Job: Please put the records into a JSON list of strings, one string per line, taking every line from the start through the line containing "Looking at the screenshot, I should point(1772,33)." and leaving out blank lines.

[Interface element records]
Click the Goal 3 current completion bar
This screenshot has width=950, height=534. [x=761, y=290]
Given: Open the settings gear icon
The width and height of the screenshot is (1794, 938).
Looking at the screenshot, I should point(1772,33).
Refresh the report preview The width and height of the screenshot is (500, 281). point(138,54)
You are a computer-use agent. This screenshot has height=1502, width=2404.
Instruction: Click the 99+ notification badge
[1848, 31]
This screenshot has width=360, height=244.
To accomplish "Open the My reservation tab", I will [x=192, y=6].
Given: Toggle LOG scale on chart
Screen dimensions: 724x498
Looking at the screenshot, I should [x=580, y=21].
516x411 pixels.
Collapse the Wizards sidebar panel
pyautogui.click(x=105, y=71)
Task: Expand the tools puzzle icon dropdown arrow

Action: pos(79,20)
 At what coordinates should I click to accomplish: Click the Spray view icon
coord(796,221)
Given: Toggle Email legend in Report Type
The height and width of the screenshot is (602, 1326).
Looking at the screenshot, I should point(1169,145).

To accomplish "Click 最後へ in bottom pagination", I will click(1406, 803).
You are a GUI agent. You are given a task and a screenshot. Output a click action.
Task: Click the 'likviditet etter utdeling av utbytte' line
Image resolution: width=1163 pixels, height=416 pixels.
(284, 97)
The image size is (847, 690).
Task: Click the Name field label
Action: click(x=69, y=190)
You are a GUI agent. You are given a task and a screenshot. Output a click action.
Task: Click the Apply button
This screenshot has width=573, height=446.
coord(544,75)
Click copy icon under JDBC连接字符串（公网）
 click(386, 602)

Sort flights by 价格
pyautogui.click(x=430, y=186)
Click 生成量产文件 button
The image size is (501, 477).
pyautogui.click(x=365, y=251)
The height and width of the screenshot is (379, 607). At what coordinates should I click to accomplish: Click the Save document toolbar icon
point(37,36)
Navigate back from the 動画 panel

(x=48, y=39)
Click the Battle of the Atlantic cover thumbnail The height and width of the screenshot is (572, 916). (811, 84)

Exercise result:
[
  "Click the Goal 3 current completion bar",
  "This screenshot has width=950, height=534. [x=761, y=290]",
  "Given: Open the settings gear icon",
  "The width and height of the screenshot is (1794, 938).",
  "Looking at the screenshot, I should point(1772,33)."
]